25  Color

Color is a very powerful tool in data visualization, but it’s often used poorly or even incorrectly. Here, I’ll review the most important features of good color use; we’ll see plenty examples throughout the rest of the workshop.

Use hexadecimaal codes when available

Before selecting colors, we should be able to name them. Screens make use of RGB color space, where Red, Green, and Blue make up the three primary colors.1 Regardless of software, a six-digit hexadecimal codes will serve as a consistent color naming convention. Hexadecimal (i.e. “16”) is a base-16 counting system, as described in fig. @ref(fig:hexCodes).

Together the combination of these three values provides approximately 16.8 million colors (\(256^2 = 16,777,216\)). Now that we have an easy convention to refer to color, let’s think about how to select them appropriately.

Avoid harsh, high saturation bright colors

One of the first questions students have regarding color selection is how do I choose pretty colors? The short answer is that this is not your first concern! Remember good design means form follow function. Of course, you want your colors to be appealing! But beauty comes after you do the work. Let’s address beauty in the context of function and then get into more detail. First, we must understand the four dimensions of color:

Dimension Description
Hue What we typically refer to as the color.
Lightness The amount of white or black. Tints, containing more white, are lighter. Shades, containing more black, are darker.
Saturation The purity of the color. Low saturation colors converge onto grey.
Alpha The transparency

The relationship between the three dimensions is visually depicted in fig. @ref(fig:Munsell).

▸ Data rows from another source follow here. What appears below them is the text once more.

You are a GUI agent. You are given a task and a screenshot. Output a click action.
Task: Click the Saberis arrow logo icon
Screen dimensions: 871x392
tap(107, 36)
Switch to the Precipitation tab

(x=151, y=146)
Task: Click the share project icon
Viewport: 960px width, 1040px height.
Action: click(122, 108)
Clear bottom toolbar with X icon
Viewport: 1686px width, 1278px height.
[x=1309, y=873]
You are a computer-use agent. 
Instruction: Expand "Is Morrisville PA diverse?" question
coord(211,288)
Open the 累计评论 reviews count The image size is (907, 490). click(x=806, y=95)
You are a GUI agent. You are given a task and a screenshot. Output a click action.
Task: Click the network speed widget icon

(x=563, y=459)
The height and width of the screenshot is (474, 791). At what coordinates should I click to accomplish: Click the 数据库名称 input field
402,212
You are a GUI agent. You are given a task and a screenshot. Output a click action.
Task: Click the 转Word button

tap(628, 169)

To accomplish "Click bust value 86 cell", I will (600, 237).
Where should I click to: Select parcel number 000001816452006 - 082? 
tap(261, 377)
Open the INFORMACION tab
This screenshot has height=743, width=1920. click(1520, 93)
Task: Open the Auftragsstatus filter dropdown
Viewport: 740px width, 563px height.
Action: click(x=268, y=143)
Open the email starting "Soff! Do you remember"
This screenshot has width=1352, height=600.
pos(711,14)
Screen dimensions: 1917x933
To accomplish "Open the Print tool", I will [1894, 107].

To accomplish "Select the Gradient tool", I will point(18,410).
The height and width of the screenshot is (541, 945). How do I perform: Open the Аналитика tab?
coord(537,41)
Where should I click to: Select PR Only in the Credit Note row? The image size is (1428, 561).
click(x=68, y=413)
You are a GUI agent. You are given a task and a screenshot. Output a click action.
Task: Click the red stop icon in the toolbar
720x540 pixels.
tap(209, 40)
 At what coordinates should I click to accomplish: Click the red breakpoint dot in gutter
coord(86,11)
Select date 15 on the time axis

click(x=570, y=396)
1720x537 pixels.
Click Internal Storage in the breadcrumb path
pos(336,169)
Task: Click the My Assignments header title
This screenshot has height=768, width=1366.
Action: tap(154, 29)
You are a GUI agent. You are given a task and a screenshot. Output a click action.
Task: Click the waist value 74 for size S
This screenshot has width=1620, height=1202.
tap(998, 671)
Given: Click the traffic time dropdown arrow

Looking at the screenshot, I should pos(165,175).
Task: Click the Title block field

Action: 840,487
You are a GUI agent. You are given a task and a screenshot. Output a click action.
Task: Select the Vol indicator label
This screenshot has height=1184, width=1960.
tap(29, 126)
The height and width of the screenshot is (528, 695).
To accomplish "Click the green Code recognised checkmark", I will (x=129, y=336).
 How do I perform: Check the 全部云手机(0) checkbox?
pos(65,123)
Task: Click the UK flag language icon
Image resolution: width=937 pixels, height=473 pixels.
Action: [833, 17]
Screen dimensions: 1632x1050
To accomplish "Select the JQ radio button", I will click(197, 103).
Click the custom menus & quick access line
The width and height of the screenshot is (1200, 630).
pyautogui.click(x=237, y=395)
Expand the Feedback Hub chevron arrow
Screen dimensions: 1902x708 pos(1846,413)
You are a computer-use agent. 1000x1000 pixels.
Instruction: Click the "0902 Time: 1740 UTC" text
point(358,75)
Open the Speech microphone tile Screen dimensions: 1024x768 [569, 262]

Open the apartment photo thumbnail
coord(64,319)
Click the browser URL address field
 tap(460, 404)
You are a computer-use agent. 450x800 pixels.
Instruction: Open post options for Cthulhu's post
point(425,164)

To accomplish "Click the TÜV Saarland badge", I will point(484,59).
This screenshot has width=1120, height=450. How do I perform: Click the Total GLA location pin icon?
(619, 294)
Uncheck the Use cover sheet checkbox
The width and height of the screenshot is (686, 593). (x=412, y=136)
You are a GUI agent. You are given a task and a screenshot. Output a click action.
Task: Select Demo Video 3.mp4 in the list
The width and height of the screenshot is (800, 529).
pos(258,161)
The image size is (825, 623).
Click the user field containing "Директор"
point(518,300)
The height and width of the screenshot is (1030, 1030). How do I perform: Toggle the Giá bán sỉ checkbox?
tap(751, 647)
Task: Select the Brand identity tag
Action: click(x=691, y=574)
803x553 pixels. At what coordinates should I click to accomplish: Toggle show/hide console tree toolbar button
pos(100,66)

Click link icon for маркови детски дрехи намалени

We’ll get to alpha later on, for now let’s see how the hue, lightness and saturation affect colors. In fig. @ref(fig:HSVColSpaceSimple) we have the three primary colors (red, green and blue) and the three secondary colors (magenta, yellow and cyan) composed of even mixtures of primary colors.2

Each pie chart in fig @ref(fig:HSVColSpaceSimple) reveals that as saturation decreases, different hues converge on a monochrome spectrum from black to white. As lightness increases the colors become brighter, and as saturation decreases the colors become less pure, converging on white, for high lightness, grey for mid lightness and black for low lightness. This is why we won’t encode information with saturation. Very low saturation colors are difficult to distinguish from each other. So that leaves us with hue and lightness. Very dark colors are also difficult to distinguish, so we should use them with caution.

In fig. @ref(fig:cheapcol) we have a scatter plot of some play data with six disparate colors, each having a high lightness value.

There are couple reasons why the plot in fig. @ref(fig:cheapcol) doesn’t look very nice. First, the colors are very jarring. High saturation, high lightness colors are just not nice to look at. They kinds of remind us of children’s play rooms. Second, and more subtly, pure colors tend to have cultural meanings. Think of red as a warning color, or yellow for cheapness, or the logos of discount brands. Aldi and Lidl are trying to say something with their color choices!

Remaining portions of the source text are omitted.